Brève

Tunisie : le 1er Sommet de l’Intelligence économique francophone se tiendra en 2020

Le 19 décembre 2018 par Valentin Maricourt

En 2020, en parallèle du sommet de la Francophonie, sera lancé le premier Sommet de l’Intelligence économique francophone. Une initiative qui permet à l’Organisation Internationale de la Francophonie (OIF) d’évoluer vers des projets économiques concrets.

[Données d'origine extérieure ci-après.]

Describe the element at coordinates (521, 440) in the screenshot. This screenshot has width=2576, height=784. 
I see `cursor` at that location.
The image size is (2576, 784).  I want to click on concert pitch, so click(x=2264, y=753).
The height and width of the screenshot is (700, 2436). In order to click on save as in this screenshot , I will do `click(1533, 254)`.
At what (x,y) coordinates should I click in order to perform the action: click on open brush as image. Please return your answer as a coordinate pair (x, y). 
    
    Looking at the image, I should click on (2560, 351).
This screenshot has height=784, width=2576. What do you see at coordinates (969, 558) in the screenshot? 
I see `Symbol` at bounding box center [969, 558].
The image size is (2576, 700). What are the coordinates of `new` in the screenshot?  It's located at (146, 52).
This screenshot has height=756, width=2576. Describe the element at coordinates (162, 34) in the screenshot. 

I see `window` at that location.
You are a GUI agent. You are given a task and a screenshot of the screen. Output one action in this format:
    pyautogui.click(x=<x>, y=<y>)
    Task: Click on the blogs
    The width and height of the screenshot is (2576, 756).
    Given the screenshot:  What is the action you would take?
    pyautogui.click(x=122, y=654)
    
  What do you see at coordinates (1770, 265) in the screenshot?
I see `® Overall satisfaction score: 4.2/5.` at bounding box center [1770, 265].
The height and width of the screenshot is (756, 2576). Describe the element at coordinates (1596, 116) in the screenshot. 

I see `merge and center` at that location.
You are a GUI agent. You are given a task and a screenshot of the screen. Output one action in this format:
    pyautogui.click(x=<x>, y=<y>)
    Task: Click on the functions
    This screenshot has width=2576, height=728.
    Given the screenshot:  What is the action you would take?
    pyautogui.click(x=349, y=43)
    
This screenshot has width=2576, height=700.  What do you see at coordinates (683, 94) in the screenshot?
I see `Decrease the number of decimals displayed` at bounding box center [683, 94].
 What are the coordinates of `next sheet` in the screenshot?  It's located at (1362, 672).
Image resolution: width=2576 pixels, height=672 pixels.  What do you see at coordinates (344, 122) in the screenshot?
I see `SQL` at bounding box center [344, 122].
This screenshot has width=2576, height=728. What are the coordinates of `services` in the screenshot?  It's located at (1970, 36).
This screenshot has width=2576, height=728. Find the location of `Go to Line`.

Le 14 décembre 2018, par les voix de S.E.M l’Ambassadeur Abdoulaye Diop et de M. Bassem Loukil, PDG du groupe Loukil, le Centre Africain de Veille et d’Intelligence Economique (CAVIE)  a annoncé l’organisation, en coopération avec le Tunisia-Africa Business Council (TABC), du premier Sommet de l’Intelligence économique francophone (SIEF) pour 2020. Celui-ci se déroulera en marge du XVIIIème Sommet de la Francophonie qui aura lieu en Tunisie, un des quatre membres fondateurs de l’OIF[1].

 

Initiateur du mouvement, le CAVIE, basé à Yaoundé et dont Abdoulaye Diop est président d’honneur, est l’organisme de référence en matière d’Intelligence économique en Afrique. Il a également lancé la Journée africaine de l’Intelligence économique, qui aura lieu tous les 3 août sur l’ensemble du continent. Le TABC est un think tank tunisien qui participe notamment à augmenter la visibilité de la Tunisie en Afrique. Il a établi un partenariat stratégique avec le CAVIE en mars 2018.

 

Le SIEF a pour ambition de réunir les plus importants acteurs mondiaux de l’intelligence économique francophone. Le pari est intéressant : présent sur les cinq continents, le français est la langue officielle de 32 États. Il est également la seconde langue diplomatique et la troisième langue des affaires. 88 États et gouvernements sont membres de l’OIF et, selon l’Observatoire de la langue française, on estime à 300 millions le nombre de francophones, dont 61% de locuteurs quotidiens sont africains[2].  Certaines études établissent que le français pourrait devenir la langue la plus parlée dans le monde en 2050. Les perspectives économiques du continent entrainent de ce fait une augmentation du nombre d’apprenants dans le monde, notamment en Asie (dont certains pays sont également membres de l’OIF).

 

[1]L’OIF fût initié par le Sénégal, le Niger, le Cambodge et la Tunisie.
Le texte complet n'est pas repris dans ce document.